FASTRADANA PIA CAROLI CONIVX VOCITATACHRISTO DILECTA IACET HOC SVB MARMORE TECTAANNO SEPTENGENTESIMO NONAGESIMO QVARTO

      Puis viennent ces trois vers mystérieux:

QVEM NVMERVM METRO CLAVDERE MVSA NEGATREX PIE QVEM GESSIT VIRGO LICET HIC CINERESCITSPIRITVS HÆRES SIT PATRIE QVÆ TRISTIA NESCIT

      Et au-dessous le millésime en chiffres arabes:

      

      C'est en 794, en effet, que Fastrada, déposée d'abord dans l'église de Saint-Alban, s'est endormie sous cette lame. Mille ans après, car l'histoire mêle quelquefois aux grandes choses une effrayante précision géométrique, en 1794, la compagne de Charlemagne s'est réveillée. Sa vieille ville de Mayence était bombardée, son église de Saint-Alban croulait dans l'incendie, sa tombe était ouverte. On ne sait ce que ses ossements sont devenus à cette époque. La pierre de son tombeau a été transportée dans la cathédrale.

      Aujourd'hui un pauvre bon vieux Suisse en perruque aventurine, vêtu d'une espèce d'uniforme d'invalide, raconte cela aux passants.

      Outre les tombeaux, les châssis à statuettes, les tableaux-volets à fond d'or, les bas-reliefs d'autels, chacune des deux absides a son ameublement spécial. La vieille abside de 978, ornée de deux charmants escaliers byzantins, s'arrondit autour d'une magnifique urne baptismale en bronze du quatorzième siècle. Sur la face extérieure de cette vaste piscine sont sculptés les douze apôtres et saint Martin, patron de l'église. Le couvercle a été brisé pendant le bombardement. Sous l'Empire, époque de goût, on a coiffé la vasque gothique d'une espèce de casserole.

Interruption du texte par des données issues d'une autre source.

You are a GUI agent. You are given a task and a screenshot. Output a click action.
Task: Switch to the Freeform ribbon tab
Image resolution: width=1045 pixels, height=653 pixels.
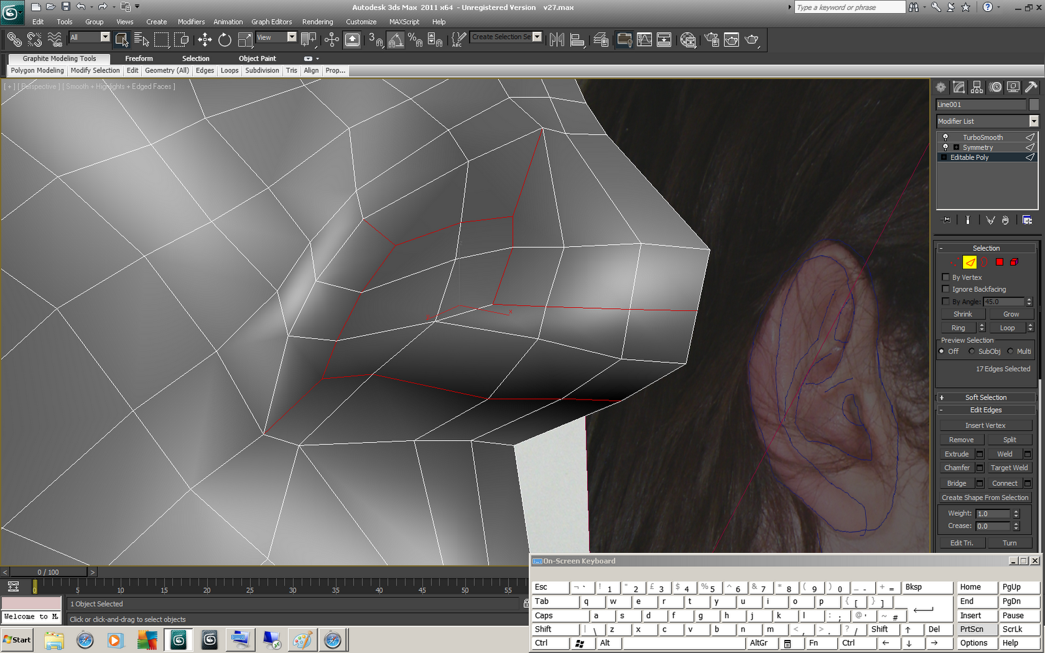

      L'autre abside, la plus grande et la moins ancienne, est occupée et, pour ainsi dire, encombrée par une grosse boiserie de chœur en chêne noir où le style tourmenté et furieux du dix-huitième siècle se déploie et s'insurge contre la ligne droite avec tant de violence, qu'il atteint presque la beauté. Jamais on n'a mis au service du mauvais goût un ciseau plus délicat, une fantaisie plus puissante, une invention plus variée. Quatre statues, Crescentius, premier évêque de Mayence en 70; Boniface, premier archevêque en 755; Willigis, premier électeur en 1011, et Bardo, fondateur du Dôme en 1050, se tiennent gravement debout sur le pourtour du chœur, dominé au-dessus du dais asiatique de l'archevêque par le groupe équestre de saint Martin et du pauvre. A l'entrée du chœur se dressent, dans toute la pompe mystérieuse du grand prêtre hébraïque, Aaron, qui représente l'évêque du dedans, et Melchisédech, qui figure l'évêque du dehors.

      L'archevêque de Mayence, comme les princes-évêques de Worms et de Liége, comme les archevêques de Cologne et de Trèves, comme le pape, réunissait dans sa personne le double pontife. Il était à la fois Aaron et Melchisédech.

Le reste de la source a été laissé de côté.